As mentioned in a previous article about online divorce, we would be exploring the pros and cons of going the online route with will-writing.
Like DIY divorce, there are similar concerns being investigated around the regulation of online will-writing services and their possible breach of consumer protection law.
So here are some things to take into account when making your decision about whether to write up your will with or without any legal assistance:
- Convenient: Online will-writing services are accessible 24/7 from the comfort of your home. You can create or update your will at a time that suits you, without the need for appointments or travel.
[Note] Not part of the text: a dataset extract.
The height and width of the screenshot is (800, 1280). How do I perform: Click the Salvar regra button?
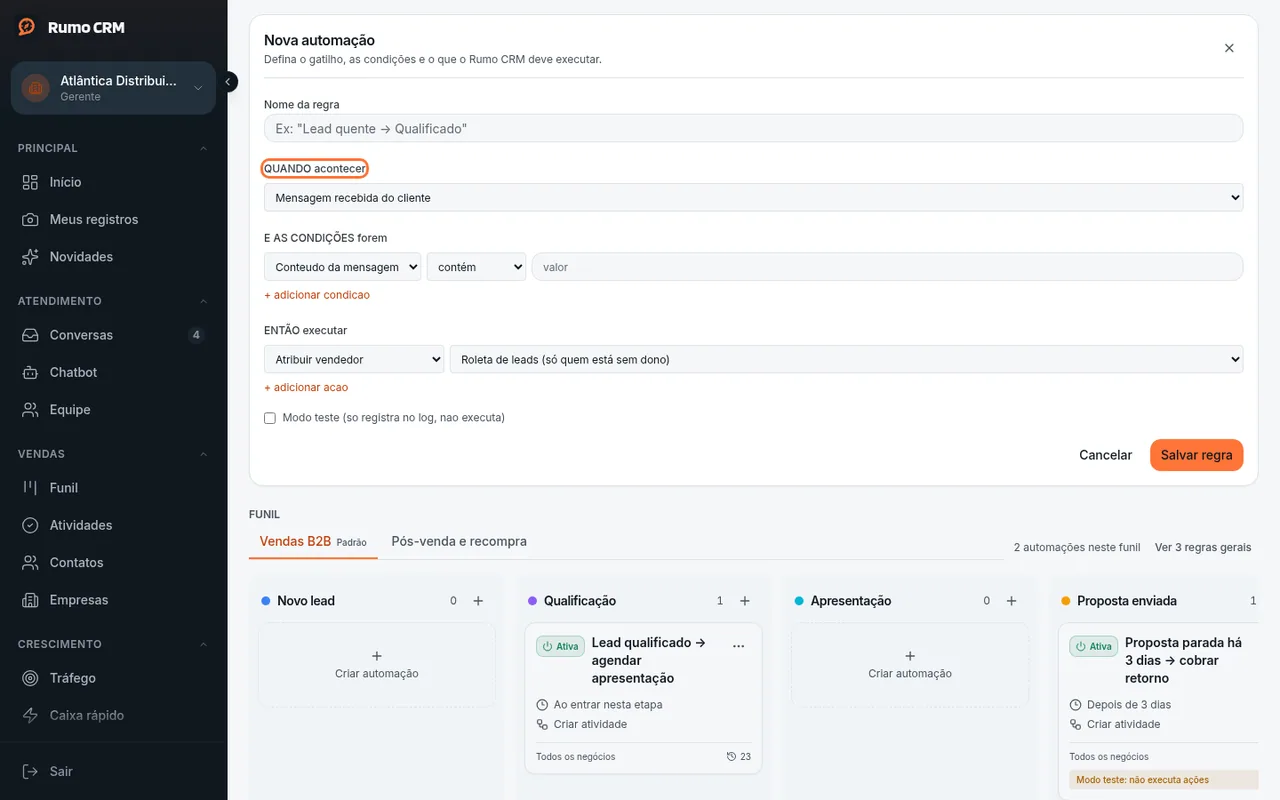point(1196,455)
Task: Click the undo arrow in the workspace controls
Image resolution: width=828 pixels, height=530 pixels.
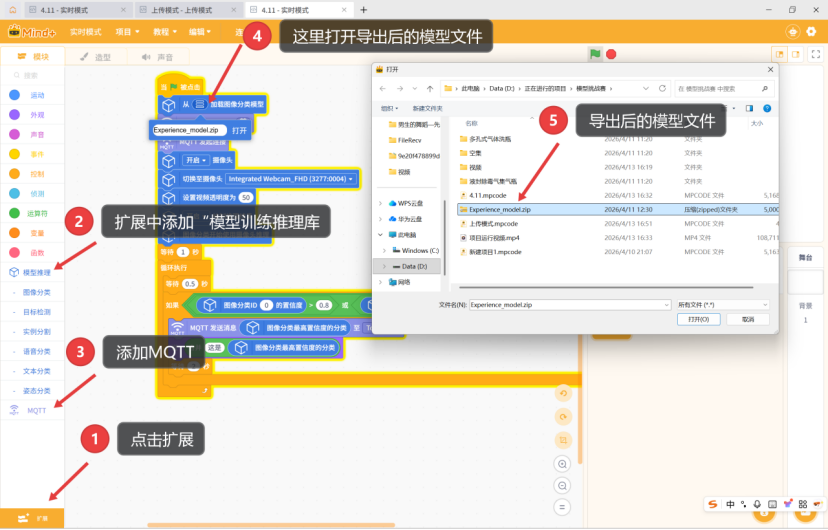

- Cost-Effective: Many online will-writing platforms are more affordable than hiring a solicitor to draft your will. This can be a cost-effective option for individuals with relatively straightforward estate planning needs.
- User-Friendly: Online platforms often provide user-friendly templates and guides to help you navigate the process, making it accessible to individuals without legal expertise.
- Private: You can work on your will in a private setting, which may be more comfortable for some people compared to discussing personal matters with a solicitor.
- Quick: The process of creating a will online can be relatively quick, especially if your estate planning needs are simple.
- Complexity of Estates: Online will-writing services may not be suitable for individuals with complex financial situations or intricate estate plans. If your situation involves trusts, business interests, or significant assets, it’s advisable to seek professional legal advice.
- Family Dynamics: If you have dependents with special needs, estranged family members, or complex family relationships, a solicitor can help ensure your wishes are clear and legally sound.
- Risk of Disputes: If there’s a possibility of family members contesting your will, a solicitor can help draft a more airtight document.
- Witnessing and Signing: In the UK, wills must be properly witnessed and signed to be legally valid. Online services may not provide guidance or assistance with this crucial step, potentially leading to issues with the will’s validity.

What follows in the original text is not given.